> _Aim of the task_: Count the lines in the entries that contain the string "agent". State nothing but the number.

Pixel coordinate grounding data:
[Start of section]

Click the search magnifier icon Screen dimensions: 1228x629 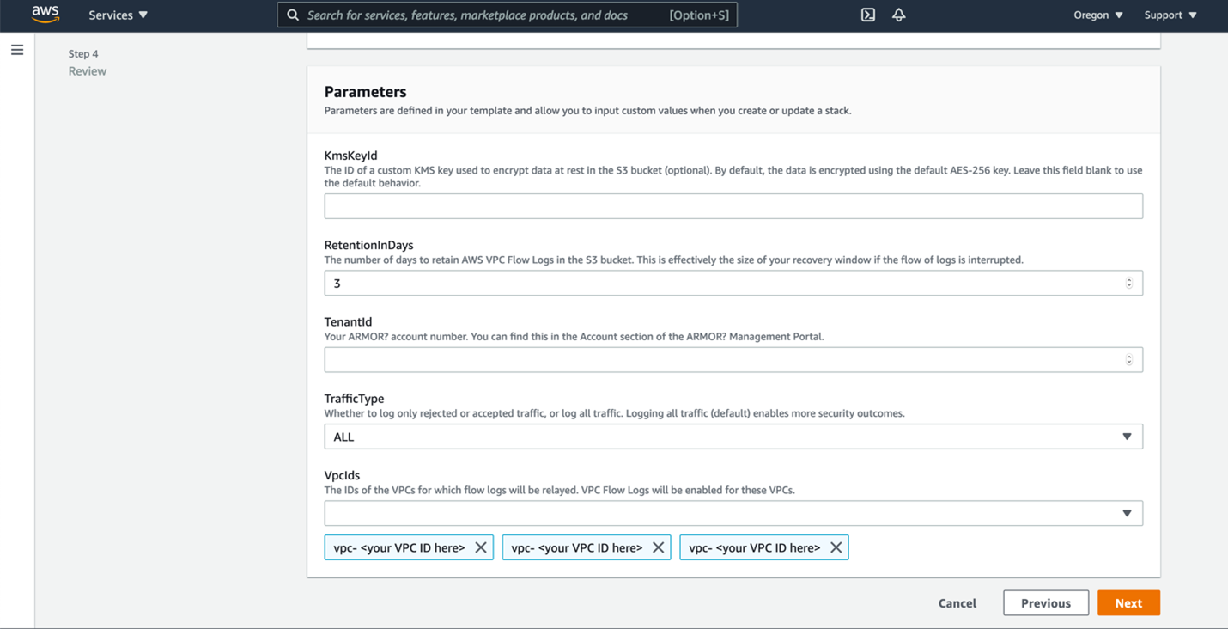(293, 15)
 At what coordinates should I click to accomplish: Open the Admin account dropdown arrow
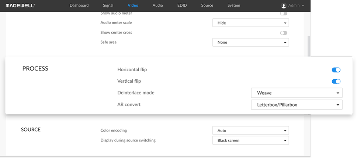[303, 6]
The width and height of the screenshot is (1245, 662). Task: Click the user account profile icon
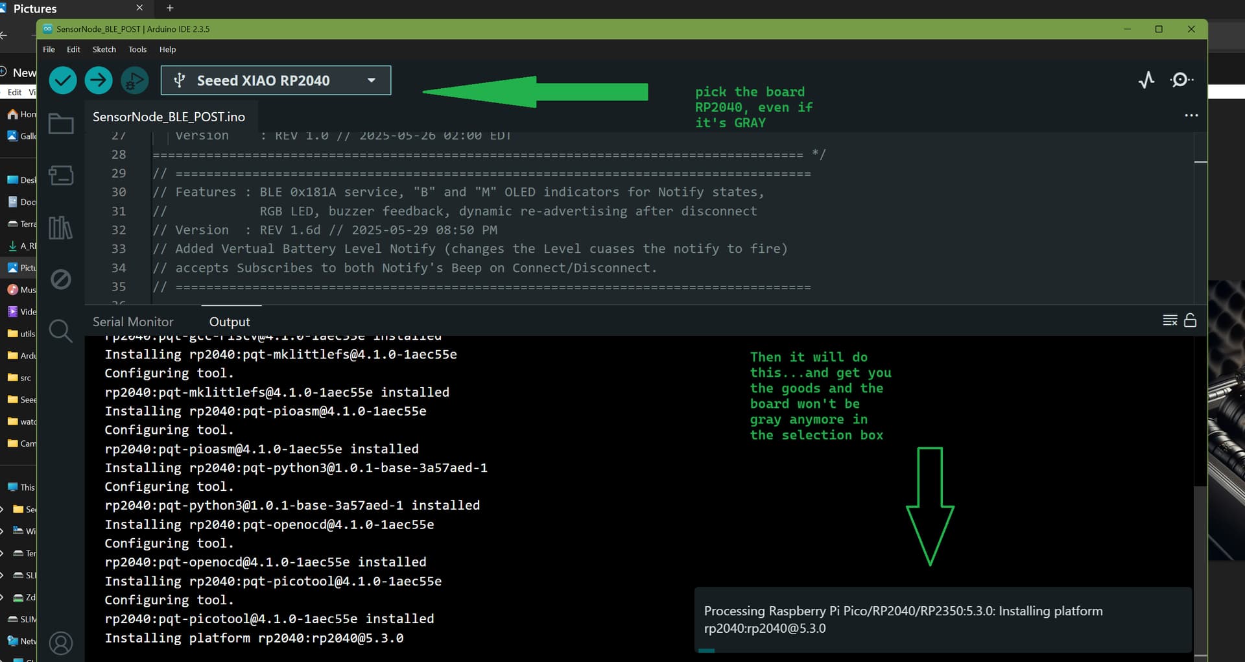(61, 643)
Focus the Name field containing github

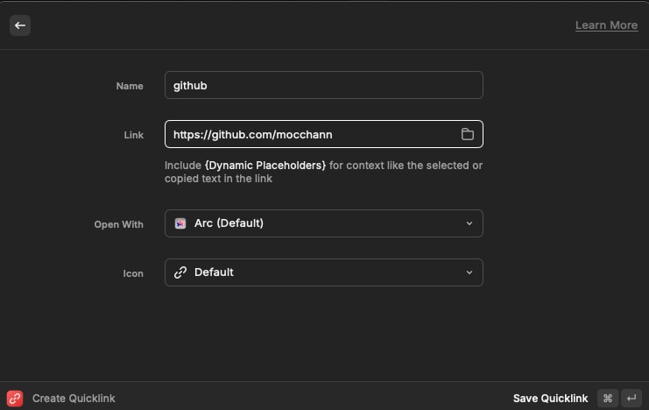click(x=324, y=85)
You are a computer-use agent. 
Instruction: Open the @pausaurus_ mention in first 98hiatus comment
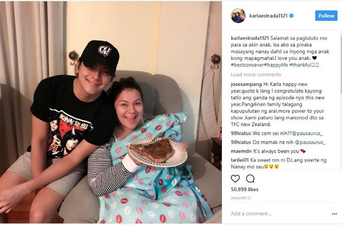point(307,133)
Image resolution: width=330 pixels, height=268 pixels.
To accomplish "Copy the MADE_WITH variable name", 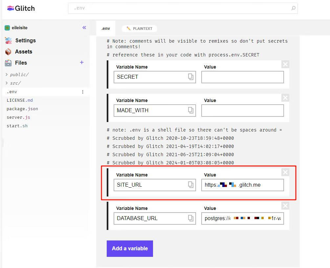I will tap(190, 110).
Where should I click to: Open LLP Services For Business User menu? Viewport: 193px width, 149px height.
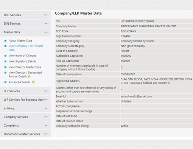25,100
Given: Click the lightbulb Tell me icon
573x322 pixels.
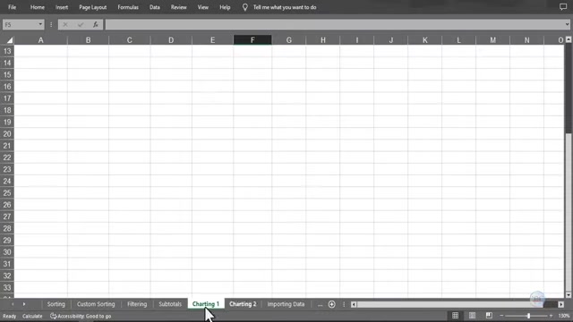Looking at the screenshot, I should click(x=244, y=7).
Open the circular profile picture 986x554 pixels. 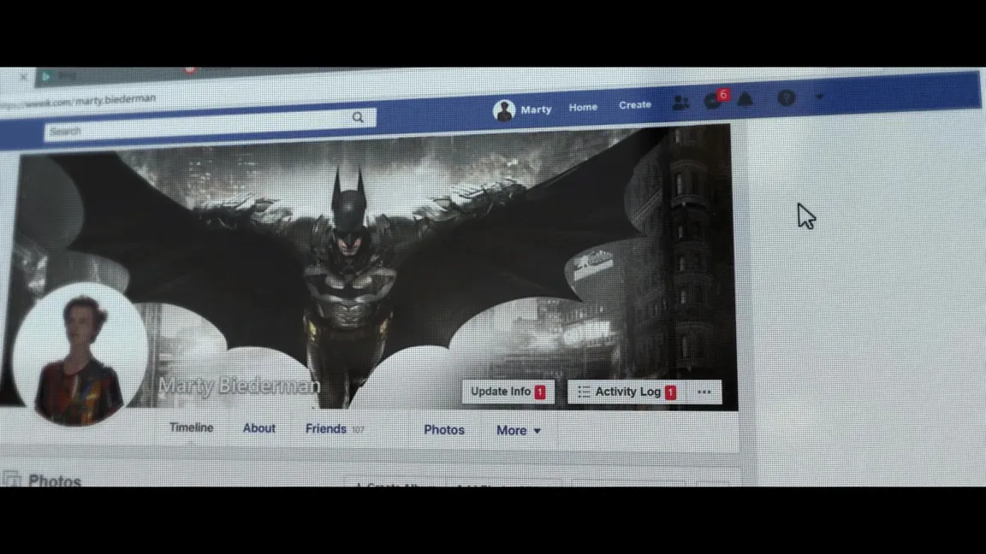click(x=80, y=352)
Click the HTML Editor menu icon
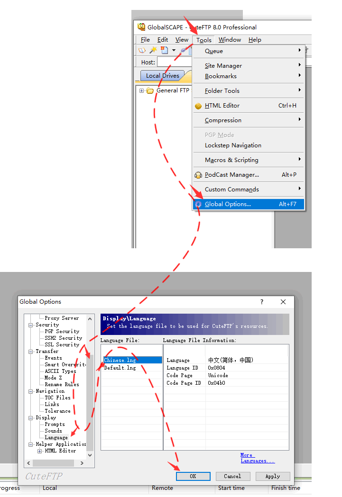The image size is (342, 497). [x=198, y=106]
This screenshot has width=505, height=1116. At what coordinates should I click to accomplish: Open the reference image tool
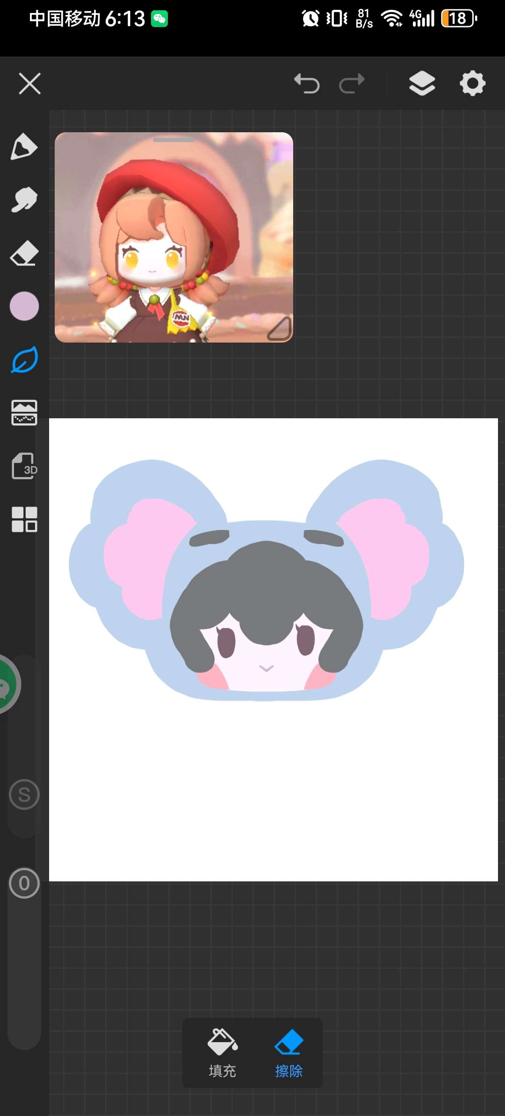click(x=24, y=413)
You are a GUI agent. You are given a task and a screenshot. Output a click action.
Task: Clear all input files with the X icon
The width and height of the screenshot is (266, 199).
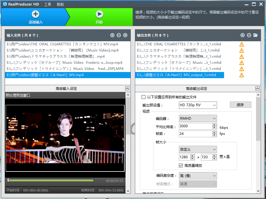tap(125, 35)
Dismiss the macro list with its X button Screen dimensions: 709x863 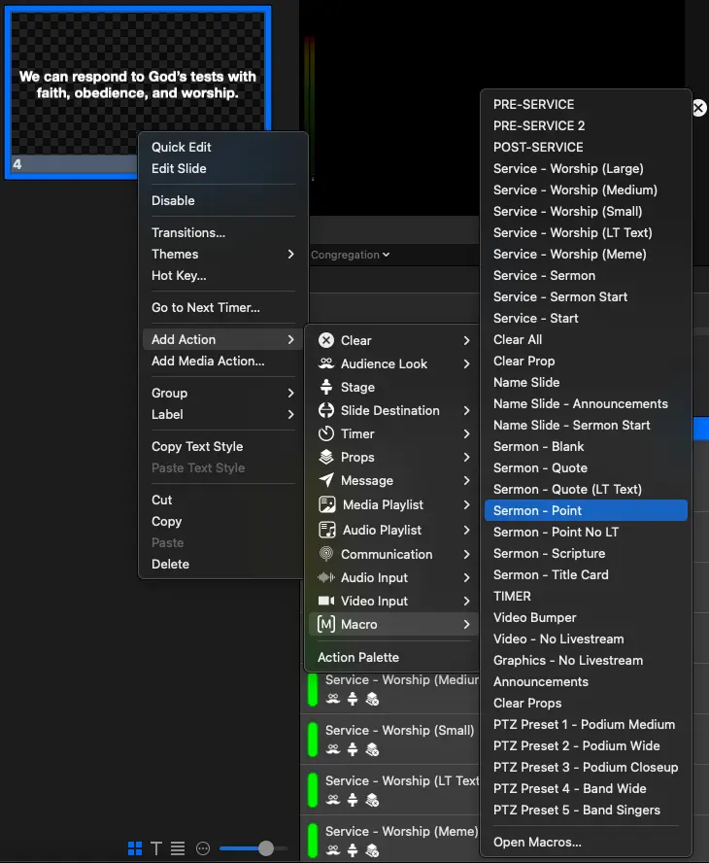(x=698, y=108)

[End of section]

> _Response to this exercise_: 2